▶ [What the exercise asks]:
Among the entries, which lines carry the string "card"? Copy every one.

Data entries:
+===+
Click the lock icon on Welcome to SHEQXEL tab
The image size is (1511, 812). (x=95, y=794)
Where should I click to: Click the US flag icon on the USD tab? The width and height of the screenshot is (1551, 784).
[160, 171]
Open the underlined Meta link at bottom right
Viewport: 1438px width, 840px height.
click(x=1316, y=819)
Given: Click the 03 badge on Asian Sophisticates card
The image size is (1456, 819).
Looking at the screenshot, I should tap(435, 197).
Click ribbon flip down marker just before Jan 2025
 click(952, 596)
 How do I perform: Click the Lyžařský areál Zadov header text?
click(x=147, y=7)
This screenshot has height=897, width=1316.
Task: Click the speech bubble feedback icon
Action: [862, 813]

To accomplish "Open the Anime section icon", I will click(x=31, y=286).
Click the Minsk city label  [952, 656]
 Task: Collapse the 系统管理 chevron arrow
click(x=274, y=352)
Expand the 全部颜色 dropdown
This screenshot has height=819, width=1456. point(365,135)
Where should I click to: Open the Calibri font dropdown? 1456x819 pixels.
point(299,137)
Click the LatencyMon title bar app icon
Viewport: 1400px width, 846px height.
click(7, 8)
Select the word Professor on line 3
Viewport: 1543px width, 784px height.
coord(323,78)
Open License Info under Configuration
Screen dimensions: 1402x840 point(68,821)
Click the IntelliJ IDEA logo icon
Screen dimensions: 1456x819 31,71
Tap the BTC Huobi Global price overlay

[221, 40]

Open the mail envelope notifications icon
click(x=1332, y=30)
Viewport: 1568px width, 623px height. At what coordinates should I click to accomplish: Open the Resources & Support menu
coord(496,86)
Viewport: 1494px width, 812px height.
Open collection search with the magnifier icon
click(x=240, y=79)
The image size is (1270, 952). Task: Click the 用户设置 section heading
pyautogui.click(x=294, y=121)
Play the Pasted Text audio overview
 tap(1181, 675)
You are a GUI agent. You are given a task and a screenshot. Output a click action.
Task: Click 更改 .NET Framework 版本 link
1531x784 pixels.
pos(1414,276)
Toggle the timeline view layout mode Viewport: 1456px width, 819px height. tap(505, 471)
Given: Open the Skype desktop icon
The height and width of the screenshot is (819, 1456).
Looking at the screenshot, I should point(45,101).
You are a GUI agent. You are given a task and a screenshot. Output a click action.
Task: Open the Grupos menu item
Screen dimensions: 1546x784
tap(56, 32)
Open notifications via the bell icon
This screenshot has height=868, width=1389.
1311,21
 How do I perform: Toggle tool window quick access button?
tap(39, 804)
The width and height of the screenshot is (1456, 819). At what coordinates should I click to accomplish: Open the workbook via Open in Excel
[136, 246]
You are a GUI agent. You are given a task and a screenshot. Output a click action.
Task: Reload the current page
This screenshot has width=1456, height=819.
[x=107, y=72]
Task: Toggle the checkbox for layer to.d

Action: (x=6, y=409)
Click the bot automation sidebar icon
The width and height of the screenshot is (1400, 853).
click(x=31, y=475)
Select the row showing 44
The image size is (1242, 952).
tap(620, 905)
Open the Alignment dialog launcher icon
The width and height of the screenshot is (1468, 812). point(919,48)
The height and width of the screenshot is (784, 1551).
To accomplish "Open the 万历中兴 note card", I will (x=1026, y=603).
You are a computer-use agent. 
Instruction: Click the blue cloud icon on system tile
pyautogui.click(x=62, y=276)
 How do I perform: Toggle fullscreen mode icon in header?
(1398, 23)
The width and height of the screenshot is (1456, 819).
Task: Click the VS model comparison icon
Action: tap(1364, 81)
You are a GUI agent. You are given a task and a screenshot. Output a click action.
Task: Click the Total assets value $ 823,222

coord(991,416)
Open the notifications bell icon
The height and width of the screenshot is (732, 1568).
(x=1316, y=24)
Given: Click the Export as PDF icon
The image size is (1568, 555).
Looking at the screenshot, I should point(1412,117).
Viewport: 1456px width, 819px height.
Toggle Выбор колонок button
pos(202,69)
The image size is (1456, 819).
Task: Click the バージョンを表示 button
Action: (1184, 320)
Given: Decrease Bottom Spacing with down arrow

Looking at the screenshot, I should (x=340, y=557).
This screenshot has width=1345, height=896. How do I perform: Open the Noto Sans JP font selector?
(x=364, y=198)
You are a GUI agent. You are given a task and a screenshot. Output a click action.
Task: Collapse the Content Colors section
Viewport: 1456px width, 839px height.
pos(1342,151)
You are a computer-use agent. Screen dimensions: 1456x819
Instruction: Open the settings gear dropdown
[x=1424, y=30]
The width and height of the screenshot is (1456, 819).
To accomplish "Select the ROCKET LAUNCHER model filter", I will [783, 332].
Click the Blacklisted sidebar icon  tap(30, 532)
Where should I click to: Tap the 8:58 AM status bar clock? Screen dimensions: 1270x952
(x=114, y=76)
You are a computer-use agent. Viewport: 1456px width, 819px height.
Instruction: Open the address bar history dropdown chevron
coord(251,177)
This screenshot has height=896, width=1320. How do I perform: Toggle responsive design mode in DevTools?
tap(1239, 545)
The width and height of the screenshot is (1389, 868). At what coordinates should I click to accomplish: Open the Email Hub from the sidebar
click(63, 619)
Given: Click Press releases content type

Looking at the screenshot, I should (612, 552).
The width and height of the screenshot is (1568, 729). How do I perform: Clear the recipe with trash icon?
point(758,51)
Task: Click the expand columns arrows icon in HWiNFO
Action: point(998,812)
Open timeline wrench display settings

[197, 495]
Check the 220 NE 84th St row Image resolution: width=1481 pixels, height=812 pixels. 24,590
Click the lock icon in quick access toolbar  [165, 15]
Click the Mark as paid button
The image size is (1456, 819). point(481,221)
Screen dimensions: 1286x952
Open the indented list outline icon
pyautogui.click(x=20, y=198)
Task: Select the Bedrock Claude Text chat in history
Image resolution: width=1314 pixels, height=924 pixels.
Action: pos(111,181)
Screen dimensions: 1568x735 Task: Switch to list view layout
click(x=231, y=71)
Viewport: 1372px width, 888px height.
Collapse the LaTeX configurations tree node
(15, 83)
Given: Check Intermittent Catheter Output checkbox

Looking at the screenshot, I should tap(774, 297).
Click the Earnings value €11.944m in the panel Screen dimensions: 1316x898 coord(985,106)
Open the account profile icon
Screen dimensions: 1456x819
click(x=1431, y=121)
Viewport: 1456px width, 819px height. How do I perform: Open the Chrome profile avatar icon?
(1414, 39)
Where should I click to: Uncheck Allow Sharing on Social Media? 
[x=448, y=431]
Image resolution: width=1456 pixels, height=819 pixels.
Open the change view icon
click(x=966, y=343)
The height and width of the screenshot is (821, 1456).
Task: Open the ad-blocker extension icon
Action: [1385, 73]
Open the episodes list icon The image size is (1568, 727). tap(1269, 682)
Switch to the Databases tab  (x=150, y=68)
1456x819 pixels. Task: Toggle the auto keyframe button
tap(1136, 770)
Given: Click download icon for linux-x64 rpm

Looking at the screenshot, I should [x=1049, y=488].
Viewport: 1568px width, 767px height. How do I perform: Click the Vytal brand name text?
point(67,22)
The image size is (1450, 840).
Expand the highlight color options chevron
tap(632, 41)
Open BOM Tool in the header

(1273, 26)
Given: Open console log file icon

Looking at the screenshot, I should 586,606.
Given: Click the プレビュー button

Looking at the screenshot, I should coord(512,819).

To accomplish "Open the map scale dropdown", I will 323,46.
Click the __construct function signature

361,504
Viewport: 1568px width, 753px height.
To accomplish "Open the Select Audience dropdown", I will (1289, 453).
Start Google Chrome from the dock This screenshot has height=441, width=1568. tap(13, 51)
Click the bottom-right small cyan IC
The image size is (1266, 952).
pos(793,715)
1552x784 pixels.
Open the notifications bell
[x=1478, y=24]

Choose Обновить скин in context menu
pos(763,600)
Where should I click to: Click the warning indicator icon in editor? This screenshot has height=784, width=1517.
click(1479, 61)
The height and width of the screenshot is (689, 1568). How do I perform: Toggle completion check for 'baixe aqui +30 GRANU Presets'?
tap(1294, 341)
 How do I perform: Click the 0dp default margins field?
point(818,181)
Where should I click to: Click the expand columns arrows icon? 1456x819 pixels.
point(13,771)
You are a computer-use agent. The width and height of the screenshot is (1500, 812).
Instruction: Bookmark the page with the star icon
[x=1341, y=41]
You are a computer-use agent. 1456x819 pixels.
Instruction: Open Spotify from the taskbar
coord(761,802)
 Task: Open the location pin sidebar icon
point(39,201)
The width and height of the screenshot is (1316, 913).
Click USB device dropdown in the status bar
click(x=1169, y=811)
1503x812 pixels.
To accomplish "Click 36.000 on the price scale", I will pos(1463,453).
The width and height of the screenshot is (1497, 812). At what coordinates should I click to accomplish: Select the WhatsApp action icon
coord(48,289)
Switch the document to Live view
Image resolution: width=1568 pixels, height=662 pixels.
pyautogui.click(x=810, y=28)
+===+
▶ [Answer to the problem]:
Given: Click the 03 badge on Asian Sophisticates card
To accomplish "Open the 万历中兴 note card", I will (x=1026, y=603).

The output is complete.